Dans un montage minimaliste, largement inspiré par l’écriture cinématographique, la parole circule, distribuée entre six acteurs répartis autour d’une table familiale quasi nue. Rien n’est gratuit, dans ce théâtre choral : la moindre inflexion, un sourire, une larme, un regard permettent de camper un personnage, une situation et d’égrener le destin sur un siècle d’une famille mixte canadienne.

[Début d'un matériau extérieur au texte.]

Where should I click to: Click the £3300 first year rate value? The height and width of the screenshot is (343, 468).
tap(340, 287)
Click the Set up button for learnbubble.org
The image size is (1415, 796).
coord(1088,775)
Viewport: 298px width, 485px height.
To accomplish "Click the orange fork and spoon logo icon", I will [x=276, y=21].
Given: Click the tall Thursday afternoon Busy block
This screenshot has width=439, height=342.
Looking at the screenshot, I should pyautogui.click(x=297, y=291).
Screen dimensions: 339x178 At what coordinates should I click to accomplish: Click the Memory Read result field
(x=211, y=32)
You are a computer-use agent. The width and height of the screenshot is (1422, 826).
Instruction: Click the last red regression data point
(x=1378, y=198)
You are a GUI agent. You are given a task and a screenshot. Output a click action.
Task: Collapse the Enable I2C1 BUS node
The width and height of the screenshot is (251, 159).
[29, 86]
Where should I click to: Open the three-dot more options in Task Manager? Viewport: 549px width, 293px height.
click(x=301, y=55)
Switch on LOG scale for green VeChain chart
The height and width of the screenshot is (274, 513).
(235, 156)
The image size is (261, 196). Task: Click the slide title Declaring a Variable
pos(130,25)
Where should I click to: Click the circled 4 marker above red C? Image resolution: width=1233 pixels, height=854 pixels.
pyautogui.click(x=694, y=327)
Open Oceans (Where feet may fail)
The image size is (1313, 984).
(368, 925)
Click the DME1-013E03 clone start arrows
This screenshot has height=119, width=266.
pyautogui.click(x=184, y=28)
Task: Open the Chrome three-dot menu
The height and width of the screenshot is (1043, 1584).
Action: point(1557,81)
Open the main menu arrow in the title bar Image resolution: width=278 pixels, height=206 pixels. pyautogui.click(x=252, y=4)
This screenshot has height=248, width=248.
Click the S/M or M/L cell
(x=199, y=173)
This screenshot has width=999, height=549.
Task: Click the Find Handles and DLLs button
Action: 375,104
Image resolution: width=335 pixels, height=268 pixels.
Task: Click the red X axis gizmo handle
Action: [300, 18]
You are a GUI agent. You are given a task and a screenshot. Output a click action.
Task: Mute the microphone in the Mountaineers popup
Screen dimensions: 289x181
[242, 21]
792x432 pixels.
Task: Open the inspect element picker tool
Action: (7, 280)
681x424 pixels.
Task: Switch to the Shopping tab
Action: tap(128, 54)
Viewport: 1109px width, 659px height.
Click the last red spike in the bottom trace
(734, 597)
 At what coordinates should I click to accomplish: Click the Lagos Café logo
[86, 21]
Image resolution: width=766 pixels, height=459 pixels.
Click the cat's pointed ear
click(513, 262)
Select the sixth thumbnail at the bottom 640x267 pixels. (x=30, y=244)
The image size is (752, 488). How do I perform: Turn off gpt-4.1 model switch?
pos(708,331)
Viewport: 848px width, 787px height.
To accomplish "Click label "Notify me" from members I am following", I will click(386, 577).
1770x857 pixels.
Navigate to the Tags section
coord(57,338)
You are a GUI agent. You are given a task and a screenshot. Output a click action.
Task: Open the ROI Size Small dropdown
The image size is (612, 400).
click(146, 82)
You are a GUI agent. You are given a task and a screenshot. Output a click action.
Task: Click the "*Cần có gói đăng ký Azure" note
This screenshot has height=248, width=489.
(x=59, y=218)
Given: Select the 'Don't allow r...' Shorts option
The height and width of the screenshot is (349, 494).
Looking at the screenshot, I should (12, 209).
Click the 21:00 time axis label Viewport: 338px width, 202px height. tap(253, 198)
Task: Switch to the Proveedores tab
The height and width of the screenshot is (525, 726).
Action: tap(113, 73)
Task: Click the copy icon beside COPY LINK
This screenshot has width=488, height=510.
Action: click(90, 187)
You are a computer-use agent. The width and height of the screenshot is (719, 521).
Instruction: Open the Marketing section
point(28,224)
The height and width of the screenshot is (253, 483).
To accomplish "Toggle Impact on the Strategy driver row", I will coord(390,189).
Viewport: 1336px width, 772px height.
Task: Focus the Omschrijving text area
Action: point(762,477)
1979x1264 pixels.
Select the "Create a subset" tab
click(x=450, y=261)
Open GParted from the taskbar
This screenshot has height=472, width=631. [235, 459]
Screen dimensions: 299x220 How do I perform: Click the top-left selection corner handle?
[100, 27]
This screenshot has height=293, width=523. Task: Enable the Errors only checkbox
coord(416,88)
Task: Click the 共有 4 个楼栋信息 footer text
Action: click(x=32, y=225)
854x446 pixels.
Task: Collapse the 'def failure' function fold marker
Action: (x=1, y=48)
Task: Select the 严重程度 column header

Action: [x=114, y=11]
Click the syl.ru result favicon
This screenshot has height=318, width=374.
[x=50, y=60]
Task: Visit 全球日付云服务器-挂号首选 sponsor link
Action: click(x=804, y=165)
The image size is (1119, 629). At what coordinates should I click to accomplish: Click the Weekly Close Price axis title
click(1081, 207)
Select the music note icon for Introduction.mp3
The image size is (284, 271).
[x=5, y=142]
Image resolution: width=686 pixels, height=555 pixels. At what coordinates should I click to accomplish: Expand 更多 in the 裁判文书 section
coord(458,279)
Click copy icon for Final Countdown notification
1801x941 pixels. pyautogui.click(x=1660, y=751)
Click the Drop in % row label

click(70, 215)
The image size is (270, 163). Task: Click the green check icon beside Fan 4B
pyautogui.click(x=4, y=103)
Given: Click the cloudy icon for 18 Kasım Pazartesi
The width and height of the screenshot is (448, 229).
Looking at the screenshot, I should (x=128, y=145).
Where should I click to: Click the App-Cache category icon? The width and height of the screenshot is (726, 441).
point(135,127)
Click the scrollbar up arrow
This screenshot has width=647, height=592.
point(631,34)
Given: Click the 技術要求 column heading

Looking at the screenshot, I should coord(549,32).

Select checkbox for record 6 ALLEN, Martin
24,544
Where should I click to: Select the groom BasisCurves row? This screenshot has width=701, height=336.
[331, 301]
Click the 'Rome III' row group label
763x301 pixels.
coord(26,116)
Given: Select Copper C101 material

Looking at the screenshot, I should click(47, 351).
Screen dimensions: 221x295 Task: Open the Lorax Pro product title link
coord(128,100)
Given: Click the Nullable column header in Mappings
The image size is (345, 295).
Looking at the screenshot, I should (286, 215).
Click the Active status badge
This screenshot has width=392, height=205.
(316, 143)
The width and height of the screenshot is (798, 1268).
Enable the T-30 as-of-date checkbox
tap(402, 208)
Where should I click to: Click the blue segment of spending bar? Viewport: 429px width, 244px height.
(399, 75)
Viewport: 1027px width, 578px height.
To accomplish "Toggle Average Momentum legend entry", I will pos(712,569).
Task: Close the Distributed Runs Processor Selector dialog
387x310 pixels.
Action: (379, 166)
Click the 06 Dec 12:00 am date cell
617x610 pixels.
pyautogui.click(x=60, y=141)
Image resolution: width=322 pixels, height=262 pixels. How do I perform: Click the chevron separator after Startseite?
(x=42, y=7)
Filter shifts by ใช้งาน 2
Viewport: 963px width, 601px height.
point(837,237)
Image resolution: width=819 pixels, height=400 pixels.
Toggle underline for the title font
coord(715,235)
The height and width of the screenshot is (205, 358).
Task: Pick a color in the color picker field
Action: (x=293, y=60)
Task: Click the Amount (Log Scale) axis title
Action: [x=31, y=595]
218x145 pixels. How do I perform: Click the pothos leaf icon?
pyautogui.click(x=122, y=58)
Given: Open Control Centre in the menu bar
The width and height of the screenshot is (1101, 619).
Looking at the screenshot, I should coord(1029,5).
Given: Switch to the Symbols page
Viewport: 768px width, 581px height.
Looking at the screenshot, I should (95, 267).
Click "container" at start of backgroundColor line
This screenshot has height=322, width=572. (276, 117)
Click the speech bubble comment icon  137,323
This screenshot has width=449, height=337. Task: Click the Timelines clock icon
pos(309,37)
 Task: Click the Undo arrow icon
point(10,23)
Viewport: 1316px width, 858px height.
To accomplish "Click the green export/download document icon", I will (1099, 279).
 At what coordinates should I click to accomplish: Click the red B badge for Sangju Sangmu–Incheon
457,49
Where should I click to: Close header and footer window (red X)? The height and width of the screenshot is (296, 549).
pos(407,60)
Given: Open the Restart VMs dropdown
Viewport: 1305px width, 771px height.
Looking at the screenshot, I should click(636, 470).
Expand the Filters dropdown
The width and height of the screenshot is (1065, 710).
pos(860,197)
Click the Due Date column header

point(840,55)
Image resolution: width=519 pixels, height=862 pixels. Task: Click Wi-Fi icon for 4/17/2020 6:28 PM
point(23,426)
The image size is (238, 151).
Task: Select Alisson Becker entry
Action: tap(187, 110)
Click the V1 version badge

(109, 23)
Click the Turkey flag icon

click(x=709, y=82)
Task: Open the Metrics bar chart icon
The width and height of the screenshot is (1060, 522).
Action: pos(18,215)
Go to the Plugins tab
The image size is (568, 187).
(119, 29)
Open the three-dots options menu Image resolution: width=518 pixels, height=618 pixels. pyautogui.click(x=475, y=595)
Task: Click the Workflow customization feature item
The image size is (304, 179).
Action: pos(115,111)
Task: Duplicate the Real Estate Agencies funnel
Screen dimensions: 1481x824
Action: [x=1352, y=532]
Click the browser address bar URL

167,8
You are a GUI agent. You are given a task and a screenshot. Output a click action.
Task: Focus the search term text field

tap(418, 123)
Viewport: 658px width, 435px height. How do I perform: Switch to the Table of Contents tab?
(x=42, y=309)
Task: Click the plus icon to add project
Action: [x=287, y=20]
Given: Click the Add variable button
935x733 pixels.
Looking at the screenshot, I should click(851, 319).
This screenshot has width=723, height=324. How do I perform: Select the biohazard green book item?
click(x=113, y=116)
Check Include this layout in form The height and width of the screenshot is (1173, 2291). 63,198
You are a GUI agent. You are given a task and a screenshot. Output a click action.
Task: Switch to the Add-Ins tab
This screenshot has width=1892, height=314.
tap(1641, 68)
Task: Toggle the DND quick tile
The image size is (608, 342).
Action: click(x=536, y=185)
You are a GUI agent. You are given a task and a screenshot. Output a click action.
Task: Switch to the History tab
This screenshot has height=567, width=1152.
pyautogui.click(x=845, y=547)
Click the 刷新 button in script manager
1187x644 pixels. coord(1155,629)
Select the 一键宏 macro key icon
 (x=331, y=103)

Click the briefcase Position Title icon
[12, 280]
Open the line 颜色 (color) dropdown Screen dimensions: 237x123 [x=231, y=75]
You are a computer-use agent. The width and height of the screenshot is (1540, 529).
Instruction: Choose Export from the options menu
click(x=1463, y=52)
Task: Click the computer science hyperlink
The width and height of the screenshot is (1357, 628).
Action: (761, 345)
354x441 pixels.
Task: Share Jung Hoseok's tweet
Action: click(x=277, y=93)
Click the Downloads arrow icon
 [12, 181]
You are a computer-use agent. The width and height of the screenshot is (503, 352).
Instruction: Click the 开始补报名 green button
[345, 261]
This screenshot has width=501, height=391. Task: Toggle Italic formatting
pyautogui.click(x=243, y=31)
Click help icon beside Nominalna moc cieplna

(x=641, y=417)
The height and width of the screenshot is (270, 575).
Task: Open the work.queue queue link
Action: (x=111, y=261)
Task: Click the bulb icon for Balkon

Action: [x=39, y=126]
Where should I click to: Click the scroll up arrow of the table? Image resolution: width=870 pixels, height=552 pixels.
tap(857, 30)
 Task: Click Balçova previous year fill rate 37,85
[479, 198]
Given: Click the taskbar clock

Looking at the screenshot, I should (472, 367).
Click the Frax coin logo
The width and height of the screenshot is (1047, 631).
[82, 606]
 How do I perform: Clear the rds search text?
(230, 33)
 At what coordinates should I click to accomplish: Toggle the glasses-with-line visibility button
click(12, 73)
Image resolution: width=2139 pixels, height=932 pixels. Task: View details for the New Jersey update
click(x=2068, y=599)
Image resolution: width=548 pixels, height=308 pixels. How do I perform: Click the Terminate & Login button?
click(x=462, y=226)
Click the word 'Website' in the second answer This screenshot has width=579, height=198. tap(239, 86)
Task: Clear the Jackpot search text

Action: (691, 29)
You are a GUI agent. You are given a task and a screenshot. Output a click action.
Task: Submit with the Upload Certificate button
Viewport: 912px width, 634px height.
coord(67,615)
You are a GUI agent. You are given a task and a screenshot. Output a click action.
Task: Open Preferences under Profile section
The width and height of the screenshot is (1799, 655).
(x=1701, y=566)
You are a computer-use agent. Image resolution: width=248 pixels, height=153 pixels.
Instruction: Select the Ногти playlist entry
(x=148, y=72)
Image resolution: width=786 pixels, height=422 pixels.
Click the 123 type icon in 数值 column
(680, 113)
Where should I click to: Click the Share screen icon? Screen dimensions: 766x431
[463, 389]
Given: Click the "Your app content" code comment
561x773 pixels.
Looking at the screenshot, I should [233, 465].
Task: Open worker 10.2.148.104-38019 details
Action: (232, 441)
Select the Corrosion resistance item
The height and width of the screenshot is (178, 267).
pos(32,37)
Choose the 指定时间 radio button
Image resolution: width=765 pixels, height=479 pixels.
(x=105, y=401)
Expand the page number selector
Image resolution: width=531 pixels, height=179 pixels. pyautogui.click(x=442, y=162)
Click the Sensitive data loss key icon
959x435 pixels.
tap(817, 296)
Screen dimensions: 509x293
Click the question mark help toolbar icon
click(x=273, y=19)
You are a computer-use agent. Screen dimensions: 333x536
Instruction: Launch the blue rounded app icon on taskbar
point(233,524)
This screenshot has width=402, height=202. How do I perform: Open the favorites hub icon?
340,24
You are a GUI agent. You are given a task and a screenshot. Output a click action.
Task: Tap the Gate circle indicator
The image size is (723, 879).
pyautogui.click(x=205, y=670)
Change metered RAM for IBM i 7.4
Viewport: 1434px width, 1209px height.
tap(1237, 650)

Là est le plus fascinant : l’on se rend compte, au fur et à mesure que les générations entrent en scène, que les « mains blanches » dont le premier homme semblait tant amoureux, l’attiraient parce que lui était noir. Au début du XXè siècle, un tel mariage mixte avaient figure d’exception. Etonnement aussi lorsque les références à la religion catholique pratiquée dans la famille s’inscrivent dans le texte et la gestuelle. Le sel de cette interprétation, par des Iraniennes portant le voile, et de cette mise en scène posée, toute en nuances, c’est la notion d’acceptation du destin qui s’en dégage. D’autres pourraient donner au même texte une couleur plus révoltée, plus politique, plus socio-centrée. Koohestani lui offre une paix douce, comme résignée. Le monde continue.